TOGO: Floods kill at least 17, cut off access to some 60,000 people

Friday, September 7, 2007

Flooding has killed at least 17 people and displaced more than 7,000 in recent days in the Savanes region of northeastern Togo, which recent UN studies say is the country's poorest region with "alarming" rates of child malnutrition.

Most of the people who died either drowned or were crushed when their houses collapsed, health workers said. “We saw the case of one child who died when the wall of his house collapsed onto him and his mother,” Gaspard Fletou, a nurse at the hospital in Mandouri, the main town in the affected area, told IRIN.

Floods washed out roads and bridges, completely cutting access to about half of Kpendjal prefecture, which has a population of some 123,000, UN and government sources told IRIN.

Other prefectures affected are Oti, Tône and Tandjouaré. The area is some 600km from the Togolese capital, Lome. The UN Children’s Fund (UNICEF) puts the number of displaced at 7,167, but assessments on displacements as well as infrastructure and crop damage are ongoing, officials said.
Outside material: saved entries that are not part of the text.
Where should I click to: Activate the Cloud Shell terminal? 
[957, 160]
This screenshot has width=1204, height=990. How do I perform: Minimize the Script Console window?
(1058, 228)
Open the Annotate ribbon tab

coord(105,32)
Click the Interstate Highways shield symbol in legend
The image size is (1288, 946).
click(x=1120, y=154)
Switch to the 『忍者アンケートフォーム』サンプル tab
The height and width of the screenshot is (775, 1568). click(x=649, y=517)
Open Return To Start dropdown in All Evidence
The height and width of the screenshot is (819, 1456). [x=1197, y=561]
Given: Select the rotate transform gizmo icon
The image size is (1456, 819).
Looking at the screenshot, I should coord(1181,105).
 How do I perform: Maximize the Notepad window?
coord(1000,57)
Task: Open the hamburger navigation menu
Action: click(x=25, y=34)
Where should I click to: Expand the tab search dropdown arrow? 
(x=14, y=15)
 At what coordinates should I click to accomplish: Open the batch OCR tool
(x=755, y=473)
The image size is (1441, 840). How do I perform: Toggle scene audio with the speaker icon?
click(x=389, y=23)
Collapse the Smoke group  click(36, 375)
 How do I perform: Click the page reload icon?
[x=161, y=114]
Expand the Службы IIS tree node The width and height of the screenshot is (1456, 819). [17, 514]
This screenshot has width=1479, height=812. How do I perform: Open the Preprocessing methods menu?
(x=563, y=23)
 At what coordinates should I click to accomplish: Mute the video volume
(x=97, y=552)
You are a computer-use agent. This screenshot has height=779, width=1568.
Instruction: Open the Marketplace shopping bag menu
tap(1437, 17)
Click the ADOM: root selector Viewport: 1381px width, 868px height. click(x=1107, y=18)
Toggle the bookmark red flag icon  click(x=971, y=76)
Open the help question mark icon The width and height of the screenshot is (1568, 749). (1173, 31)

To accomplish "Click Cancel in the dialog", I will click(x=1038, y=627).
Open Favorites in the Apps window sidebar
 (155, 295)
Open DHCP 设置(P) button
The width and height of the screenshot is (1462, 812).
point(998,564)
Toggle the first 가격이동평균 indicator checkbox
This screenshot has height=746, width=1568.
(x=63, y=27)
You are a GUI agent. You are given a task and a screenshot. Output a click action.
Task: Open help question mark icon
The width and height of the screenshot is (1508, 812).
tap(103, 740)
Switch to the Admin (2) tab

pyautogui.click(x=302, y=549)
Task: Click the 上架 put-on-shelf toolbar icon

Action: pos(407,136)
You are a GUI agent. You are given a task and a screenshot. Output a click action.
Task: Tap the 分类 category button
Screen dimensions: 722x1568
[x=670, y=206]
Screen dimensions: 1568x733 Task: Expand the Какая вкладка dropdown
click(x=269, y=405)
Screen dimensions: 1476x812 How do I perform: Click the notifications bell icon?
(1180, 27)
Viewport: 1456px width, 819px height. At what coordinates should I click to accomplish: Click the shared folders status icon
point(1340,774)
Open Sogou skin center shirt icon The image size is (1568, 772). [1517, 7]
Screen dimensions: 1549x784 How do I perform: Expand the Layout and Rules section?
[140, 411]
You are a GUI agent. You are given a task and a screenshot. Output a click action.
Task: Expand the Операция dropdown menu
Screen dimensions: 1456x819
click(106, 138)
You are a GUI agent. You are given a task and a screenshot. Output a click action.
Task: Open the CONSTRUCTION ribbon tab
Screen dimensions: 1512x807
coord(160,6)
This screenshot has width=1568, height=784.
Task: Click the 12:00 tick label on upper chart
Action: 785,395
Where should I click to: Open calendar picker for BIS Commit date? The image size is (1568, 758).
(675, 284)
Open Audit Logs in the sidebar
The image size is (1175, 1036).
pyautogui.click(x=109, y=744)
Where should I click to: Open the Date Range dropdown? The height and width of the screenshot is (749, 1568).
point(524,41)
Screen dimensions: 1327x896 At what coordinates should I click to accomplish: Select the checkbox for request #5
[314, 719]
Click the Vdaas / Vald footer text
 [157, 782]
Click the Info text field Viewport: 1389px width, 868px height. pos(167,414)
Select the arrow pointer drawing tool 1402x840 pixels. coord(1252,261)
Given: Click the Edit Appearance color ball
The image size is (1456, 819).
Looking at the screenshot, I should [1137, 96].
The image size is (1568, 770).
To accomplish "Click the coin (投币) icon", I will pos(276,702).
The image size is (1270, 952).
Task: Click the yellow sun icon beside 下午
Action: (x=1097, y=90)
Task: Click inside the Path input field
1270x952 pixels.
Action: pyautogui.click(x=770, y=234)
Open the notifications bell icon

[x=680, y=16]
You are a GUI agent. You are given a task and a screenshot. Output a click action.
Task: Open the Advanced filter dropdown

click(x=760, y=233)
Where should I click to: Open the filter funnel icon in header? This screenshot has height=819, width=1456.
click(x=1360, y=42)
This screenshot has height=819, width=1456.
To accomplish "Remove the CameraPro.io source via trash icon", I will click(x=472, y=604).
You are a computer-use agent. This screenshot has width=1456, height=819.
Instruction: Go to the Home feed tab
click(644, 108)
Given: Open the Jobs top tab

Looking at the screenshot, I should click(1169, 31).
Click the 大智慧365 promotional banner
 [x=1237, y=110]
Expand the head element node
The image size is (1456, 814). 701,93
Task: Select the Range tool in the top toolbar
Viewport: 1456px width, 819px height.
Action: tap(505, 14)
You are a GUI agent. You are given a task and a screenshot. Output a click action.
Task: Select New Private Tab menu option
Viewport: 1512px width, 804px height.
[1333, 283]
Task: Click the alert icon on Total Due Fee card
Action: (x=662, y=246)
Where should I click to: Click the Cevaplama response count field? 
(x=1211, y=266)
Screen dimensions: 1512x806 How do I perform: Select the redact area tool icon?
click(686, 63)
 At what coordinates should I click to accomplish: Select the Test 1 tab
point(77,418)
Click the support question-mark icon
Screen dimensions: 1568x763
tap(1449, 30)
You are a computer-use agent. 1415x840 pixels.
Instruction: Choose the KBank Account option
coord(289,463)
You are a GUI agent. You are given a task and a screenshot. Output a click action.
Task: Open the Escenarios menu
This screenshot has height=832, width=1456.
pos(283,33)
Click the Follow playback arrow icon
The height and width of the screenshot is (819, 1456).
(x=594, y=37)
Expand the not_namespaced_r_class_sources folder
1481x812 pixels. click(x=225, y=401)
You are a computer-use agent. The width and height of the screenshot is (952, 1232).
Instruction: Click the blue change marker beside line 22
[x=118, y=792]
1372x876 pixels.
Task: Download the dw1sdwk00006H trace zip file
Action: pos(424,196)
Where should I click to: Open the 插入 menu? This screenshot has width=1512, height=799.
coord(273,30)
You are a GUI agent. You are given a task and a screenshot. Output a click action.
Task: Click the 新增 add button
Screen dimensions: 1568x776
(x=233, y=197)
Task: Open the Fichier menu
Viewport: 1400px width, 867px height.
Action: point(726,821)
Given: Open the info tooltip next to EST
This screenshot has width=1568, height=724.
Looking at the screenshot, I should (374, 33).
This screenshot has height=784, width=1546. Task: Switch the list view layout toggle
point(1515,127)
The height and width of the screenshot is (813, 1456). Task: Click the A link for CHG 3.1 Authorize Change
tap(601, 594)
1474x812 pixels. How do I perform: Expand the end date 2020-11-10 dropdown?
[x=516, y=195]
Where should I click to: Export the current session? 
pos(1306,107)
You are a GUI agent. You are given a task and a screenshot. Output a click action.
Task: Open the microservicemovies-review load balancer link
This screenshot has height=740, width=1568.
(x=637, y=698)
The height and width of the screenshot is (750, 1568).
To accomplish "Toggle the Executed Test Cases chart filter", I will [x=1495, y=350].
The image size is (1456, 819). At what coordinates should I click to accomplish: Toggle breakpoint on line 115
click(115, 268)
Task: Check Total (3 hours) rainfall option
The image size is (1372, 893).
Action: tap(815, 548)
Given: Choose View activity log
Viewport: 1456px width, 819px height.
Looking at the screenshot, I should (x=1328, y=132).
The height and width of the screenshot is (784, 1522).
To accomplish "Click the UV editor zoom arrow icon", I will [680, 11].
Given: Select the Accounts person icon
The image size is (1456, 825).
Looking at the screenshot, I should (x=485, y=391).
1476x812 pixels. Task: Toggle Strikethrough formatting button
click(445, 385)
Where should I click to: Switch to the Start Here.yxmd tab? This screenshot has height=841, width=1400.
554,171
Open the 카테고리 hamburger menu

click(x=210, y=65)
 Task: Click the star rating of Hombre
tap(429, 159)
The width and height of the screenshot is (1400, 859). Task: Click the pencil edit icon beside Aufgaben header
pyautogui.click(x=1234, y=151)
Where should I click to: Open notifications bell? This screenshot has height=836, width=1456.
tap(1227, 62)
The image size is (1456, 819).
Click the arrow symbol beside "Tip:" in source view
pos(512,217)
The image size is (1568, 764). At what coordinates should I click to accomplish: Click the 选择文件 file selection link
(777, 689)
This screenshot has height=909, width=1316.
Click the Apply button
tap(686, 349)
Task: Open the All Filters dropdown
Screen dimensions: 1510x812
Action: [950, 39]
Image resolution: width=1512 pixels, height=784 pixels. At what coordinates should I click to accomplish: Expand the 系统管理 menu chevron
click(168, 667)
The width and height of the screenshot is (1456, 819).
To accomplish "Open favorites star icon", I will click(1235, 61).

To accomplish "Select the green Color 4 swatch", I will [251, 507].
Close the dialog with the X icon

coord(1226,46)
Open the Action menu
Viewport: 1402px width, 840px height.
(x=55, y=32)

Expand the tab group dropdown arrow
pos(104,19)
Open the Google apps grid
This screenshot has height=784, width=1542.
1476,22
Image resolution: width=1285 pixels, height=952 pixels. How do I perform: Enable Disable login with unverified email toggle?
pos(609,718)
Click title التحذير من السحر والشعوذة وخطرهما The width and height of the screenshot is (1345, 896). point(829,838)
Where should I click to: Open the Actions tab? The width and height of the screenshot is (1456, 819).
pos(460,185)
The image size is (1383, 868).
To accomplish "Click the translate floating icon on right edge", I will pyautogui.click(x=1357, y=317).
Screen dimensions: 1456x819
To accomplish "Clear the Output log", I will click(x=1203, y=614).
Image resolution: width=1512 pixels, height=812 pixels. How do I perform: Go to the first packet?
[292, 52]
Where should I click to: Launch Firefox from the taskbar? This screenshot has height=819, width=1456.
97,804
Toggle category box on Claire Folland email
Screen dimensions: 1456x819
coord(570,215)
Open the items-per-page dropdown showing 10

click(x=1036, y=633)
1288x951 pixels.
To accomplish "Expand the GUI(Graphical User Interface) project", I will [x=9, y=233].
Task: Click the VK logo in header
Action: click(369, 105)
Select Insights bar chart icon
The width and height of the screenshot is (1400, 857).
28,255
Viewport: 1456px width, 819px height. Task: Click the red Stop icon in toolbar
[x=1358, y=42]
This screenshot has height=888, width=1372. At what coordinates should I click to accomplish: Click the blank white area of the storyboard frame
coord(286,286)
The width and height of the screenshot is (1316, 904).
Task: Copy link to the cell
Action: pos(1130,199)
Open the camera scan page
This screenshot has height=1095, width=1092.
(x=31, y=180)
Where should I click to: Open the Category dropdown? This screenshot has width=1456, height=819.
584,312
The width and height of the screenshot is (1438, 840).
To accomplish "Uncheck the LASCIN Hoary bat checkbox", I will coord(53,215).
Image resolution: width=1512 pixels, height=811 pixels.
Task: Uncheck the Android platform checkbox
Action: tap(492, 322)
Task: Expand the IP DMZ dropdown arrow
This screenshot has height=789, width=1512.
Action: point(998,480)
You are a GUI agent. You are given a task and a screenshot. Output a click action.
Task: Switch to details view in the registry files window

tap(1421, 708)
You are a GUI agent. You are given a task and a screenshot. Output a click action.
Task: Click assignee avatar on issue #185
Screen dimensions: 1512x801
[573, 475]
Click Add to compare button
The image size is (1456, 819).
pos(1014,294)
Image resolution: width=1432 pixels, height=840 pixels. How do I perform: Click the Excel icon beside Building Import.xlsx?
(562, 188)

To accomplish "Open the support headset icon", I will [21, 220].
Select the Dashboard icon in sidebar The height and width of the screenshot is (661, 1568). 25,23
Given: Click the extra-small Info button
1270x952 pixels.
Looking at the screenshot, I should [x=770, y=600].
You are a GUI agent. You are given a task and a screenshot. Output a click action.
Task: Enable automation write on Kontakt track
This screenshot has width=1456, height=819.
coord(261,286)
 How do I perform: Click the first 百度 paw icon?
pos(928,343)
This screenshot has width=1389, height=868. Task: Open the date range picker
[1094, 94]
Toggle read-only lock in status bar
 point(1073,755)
Government officials in Kpendjal in a report issued on 3 September said many villages are cut off from major health centres and commercial activity. The destruction of crops “will cause great suffering for the population”, the report said. It also said, “chicken farms are washed away; it’s a disaster.”

“The worst case to fear,” the report said, “is that food shortages will lead the area’s workforce to migrate, abandoning the elderly, women and children in misery.”

Kpendjal prefecture shares a border with Benin to the east and Burkina Faso to the north.

Local officials and health workers in the Savanes region said people in the flood-affected areas urgently need tents, food, water, medicines, mosquito nets, salt, petrol and matches.

The Togolese Red Cross is helping to distribute food and non-food items in the area. It is also dispatching its local volunteers to educate communities about hygiene and the prevention of waterborne illnesses, Lassissi Aremu, Savanes regional coordinator for the Red Cross, told IRIN.

Government gives initial aid

President Faure Gnassingbe began visiting the affected areas by helicopter on 4 September and his government is providing initial relief supplies including food, medicines and blankets, sources in the area told IRIN. But health workers said that given the number of people affected and the threat of waterborne illnesses, more supplies will be needed in the coming days.

“We will be overwhelmed,” Health Minister Charles Kondi Agba told IRIN by phone from the Savanes region. Agba said the health ministry has brought an initial stock of anti-malarial drugs and mosquito nets to the affected area, as well as medicines for waterborne illnesses like cholera and diarrhea, but the needs are likely to mount.

“We’ll have to ask the international community for help,” he said.

Agba said that fortunately the government carried out a yellow fever vaccination campaign in the region earlier in the year.

Felidji Sandani, a doctor based in Lome who was working in the Savanes region when the floods hit, said three people recently died of malaria in Kpendjal and cases have risen in recent days.

He said the government has provided a motorised barge for emergency evacuations from the part of Kpendjal cut off to land access.

Officials evaluating the Savanes region said they saw vast areas of crops that had been destroyed but that the exact number of hectares is not yet known. “Water swallowed up a lot of plantations,” Nam Pakedame, regional director of planning in Savanes, told IRIN.

The UN in Togo is asking UN agencies in other parts of West Africa for supplies, UNICEF deputy representative in Togo, Narcisse Demedeiros, told IRIN from the Savanes region. The supplies include water, water-purifying tablets, soap, first-aid kits, oral rehydration products and blankets, he said.

Vulnerable communities

The flooding comes as UNICEF and the World Food Programme prepare to launch a programme to provide therapeutic and supplemental foods to children in the Savanes region, where UNICEF says 32 percent of children under five suffer acute malnutrition.

“It will take much more work now,” Demedeiros said, adding that if the rains continue, the UN and its humanitarian partners in the region might have to obtain a canoe for transporting health workers and monitors for the project.

UN studies in 2006 showed that 62.7 percent of people in the Savanes region do not have access to adequate food and 32 percent of children under five suffer acute malnutrition.

The flooding comes just weeks before the official start of the school year, 17 September. “Students in the area will not have school supplies,” the Kpendjal authorities said in their report. “And their parents – hit by this catastrophe – will not be motivated to put their school-age children in school, given all the unforeseen expenses they now face, including rebuilding their homes.”